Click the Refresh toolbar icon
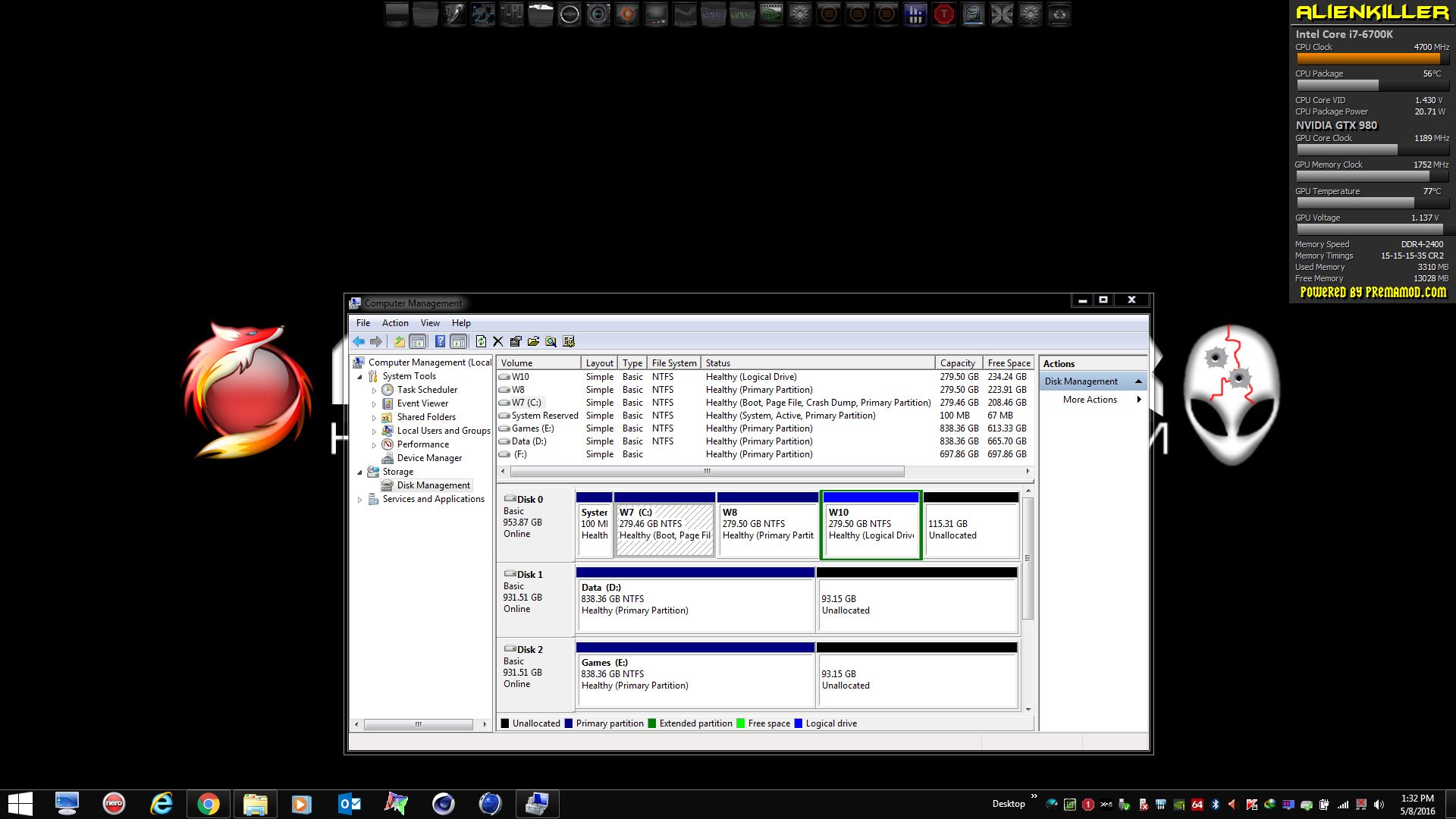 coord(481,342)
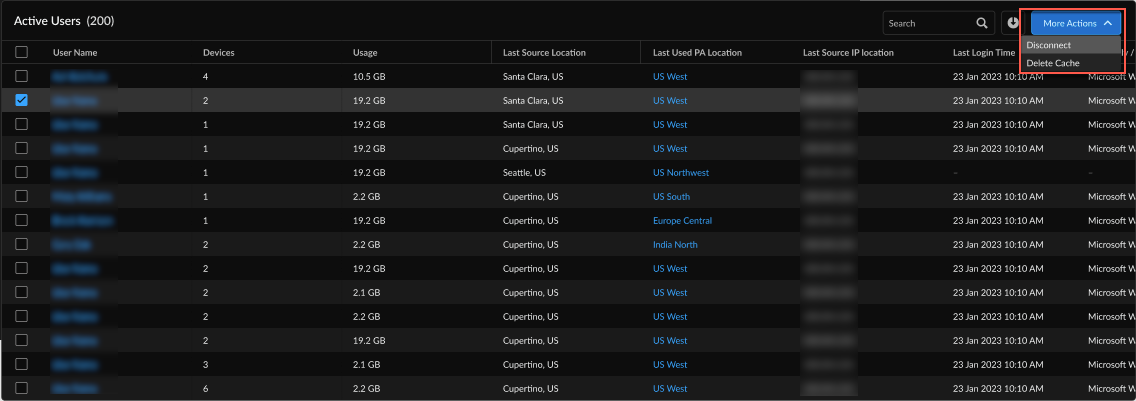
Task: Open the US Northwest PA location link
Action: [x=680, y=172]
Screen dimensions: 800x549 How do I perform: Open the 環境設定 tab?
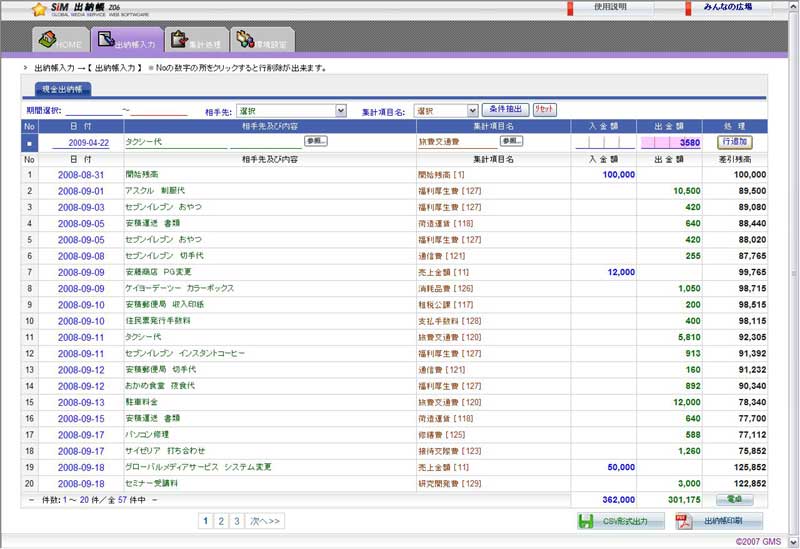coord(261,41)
•••••
= THE EXERCISE =
Reproduce every item above word for word, omitting the pictures.

= TASK SOLUTION =
Click the Refresh toolbar icon
 coord(481,342)
Task: Open the US Northwest PA location link
Action: [x=680, y=172]
Screen dimensions: 800x549 How do I perform: Open the 環境設定 tab?
coord(261,41)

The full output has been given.